Since Hot Springs was once a hotbed of mobster activity (with the defunct underground bootlegging tunnels to prove it), the town’s sordid past is among its quirkiest charms. Take a tour of The Gangster Museum of America, an immersive jaunt to the 1930s, when the likes of Capone came to town for illegal gaming, prostitution, and the occasional gunfight. Through videos and exhibits, the museum details the town’s rowdy roots, and how Hot Springs became a hideaway for gangsters looking to skirt the law far away from policed places like Manhattan.
Beyond illicit activity, Hot Springs also has historic ties to baseball. Since the 1880s, coaches brought their teams to soak in the springs, while Babe Ruth played here and Fogel Field served as a stomping ground for Major League spring training. Today, there’s a digital Hot Springs Baseball Trail that takes visitors around town, to places like the Arlington Hotel and Happy Hollow, to learn about the athletes who trained here. Digital codes at each stop reveal audio clips, videos and photos detailing Hot Springs’ heritage as an unexpected baseball mecca.

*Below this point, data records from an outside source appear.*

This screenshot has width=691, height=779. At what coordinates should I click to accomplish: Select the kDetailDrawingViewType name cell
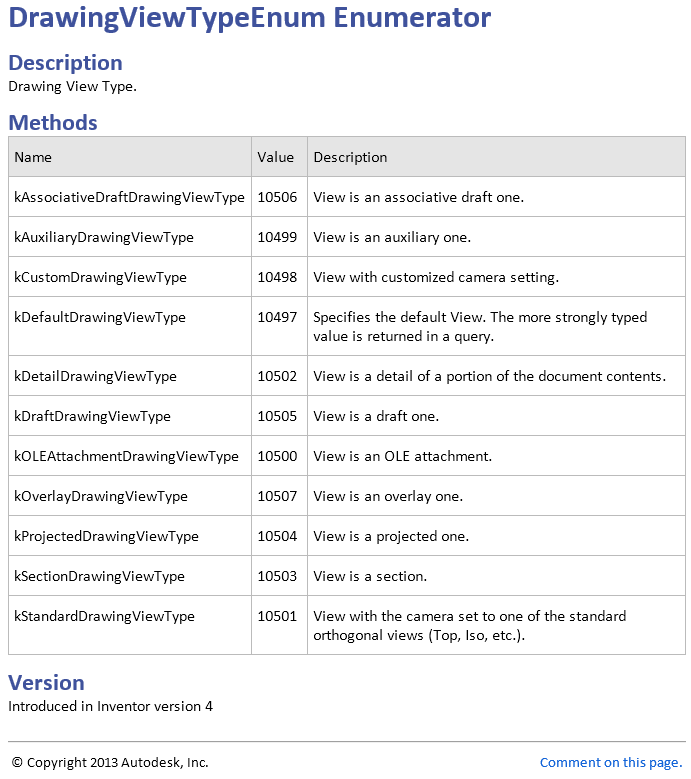pyautogui.click(x=95, y=376)
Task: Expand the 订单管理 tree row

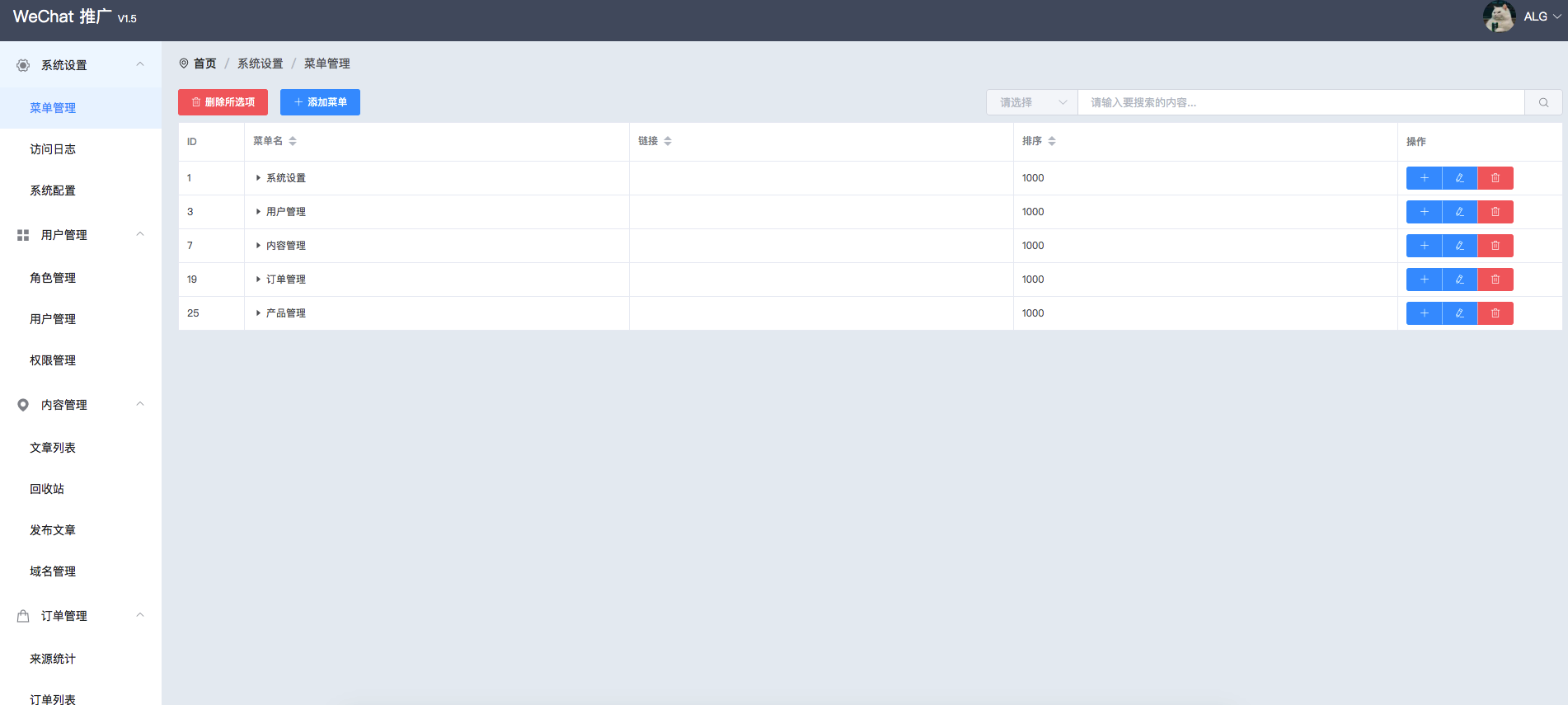Action: tap(258, 280)
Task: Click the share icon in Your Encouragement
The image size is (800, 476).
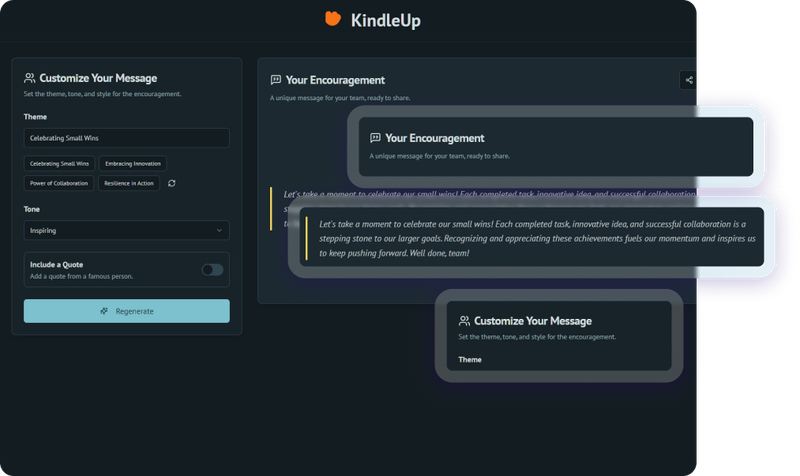Action: click(x=687, y=80)
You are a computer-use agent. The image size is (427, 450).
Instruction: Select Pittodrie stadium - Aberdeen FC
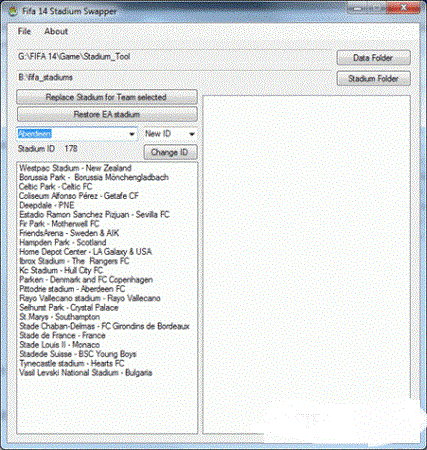[72, 289]
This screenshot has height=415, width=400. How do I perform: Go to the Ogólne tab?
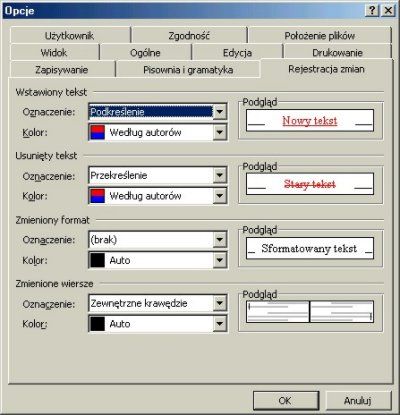tap(145, 52)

Bathhouses and baseball aside, Hot Springs is also a haven for outdoor recreation. Nestled in the hilly Ouachitas, the town teems with hiking tails and bike paths. A popular trek is to the top of Hot Springs Mountain, for sweeping panoramas of the Valley of the Vapors — especially from atop Hot Springs Mountain Tower, a 216-foot tall structure where visitors can see 140 miles in every direction. Altogether, there are about 26 miles worth of designated trails in Hot Springs, along with scenic drives up North Mountain and West Mountain.
Where to Eat and Drink
In more ways than one, Hot Springs is a big city masquerading as a small mountain town. This is especially evident in its surprisingly robust food scene, with quality and aesthetic more akin to something you’d expect from a much larger metropolis. The town’s Roaring Twenties vibe is still kickin’ at places like Vault at 723, a swanky supper club-esque restaurant serving candied pork belly over gouda grits and Japanese Wagyu with rosemary whipped potatoes. For the full vintage vibe, book the private table in the literal bank vault. Down the street, The Ohio Club is its own kind of historic vault. Open since 1905 and frequented by both Al Capone and Babe Ruth, the saloon is the oldest bar in the state. Now home to live music and a deep whiskey selection, the watering hole honors its legacy with the Big Al burger topped with Templeton Rye Whiskey sauce in honor of Al’s drink of choice.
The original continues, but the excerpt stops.